Note: I'm only interested in iframes that have the src attribute set.

This will probably work in most cases, but the > character can occur within a string literal, for example <iframe id="pointforward\>" src="http://www.test.se"> which will cause the simple regular expression to fail to match (granted not something you would see much, but allowed and thus such variants can occur).

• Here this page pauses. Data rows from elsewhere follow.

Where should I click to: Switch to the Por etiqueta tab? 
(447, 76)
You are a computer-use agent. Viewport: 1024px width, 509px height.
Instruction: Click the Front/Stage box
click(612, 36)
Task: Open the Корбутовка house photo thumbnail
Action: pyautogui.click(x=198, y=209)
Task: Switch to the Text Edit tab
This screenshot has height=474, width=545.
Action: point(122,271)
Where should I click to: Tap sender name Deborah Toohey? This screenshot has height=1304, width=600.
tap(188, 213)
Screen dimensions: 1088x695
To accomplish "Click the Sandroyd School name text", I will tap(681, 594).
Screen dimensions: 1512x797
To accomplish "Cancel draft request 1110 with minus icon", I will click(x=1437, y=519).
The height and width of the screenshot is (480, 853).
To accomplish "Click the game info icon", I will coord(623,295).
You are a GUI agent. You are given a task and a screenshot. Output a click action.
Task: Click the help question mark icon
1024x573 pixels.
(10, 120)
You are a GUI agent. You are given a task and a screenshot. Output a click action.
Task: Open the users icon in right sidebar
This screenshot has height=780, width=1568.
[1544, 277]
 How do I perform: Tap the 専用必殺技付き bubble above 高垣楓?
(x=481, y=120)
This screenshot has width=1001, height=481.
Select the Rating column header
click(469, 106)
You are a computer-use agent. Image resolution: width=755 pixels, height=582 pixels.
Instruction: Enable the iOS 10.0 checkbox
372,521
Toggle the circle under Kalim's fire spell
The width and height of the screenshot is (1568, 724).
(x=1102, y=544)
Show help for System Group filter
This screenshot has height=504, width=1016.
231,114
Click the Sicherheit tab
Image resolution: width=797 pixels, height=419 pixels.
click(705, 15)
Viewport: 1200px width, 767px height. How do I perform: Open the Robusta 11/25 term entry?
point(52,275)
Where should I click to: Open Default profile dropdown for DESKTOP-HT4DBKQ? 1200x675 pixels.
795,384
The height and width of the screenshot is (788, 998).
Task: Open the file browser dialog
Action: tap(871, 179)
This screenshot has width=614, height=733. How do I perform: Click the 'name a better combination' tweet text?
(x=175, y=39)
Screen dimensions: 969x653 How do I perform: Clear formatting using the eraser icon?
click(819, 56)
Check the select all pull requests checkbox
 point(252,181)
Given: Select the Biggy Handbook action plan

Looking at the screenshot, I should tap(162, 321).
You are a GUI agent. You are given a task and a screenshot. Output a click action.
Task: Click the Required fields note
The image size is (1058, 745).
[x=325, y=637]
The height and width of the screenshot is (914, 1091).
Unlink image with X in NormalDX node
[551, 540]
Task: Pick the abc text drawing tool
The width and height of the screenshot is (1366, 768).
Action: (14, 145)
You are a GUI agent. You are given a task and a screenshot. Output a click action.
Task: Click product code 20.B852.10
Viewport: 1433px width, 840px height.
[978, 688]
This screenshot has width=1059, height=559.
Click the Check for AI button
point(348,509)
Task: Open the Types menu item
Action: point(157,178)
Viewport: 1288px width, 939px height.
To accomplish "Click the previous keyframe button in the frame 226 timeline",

I came up with the following more complex version:

/<iframe\s+(?:\b(?:(src)|\w+)\b\s*=\s*((?:\"(?:\\[\s\S]|[^\"\\])*\")|(?:\'(?:\\[\s\S]|[^\'\\])*\')|[^\s>]+)\s*|\b(\w+)\b\s*)*>/

Breakdown:
<iframe\s+
(?:
    \b(?:(src)|\w+)\b               "src" or any attribute name (capture if src)
    \s*=\s*                         equals possible surrounded with whitespace
    ((?:                            Capture group for value
        \"(?:\\[\s\S]|[^\"\\])*\"   value enclosed in double quotes
    )|(?:                           OR
        \'(?:\\[\s\S]|[^\'\\])*\'   value enclosed in single quotes
    )|                              OR
        [^\s>]+                     value with no quotes
)\s*|                               OR
    \b(\w+)\b\s*                    standalone attribute
)*>                                 0..N attributes and closing > 

Description of regular expression functioning: The regular expression is intended to match iframe tags with a variable number of attributes. Attributes can be name=value pairs or standalone (such as seamless). The name=value pairs can have the value enclosed in double quotes, single quotes or no quotes - and the text between the quotes can contained escaped characters (including escaped double and single quotes). Capturing groups capture the src attribute name in the first capturing group and the value in the second. I will use the capturing groups to extract the src attribute values.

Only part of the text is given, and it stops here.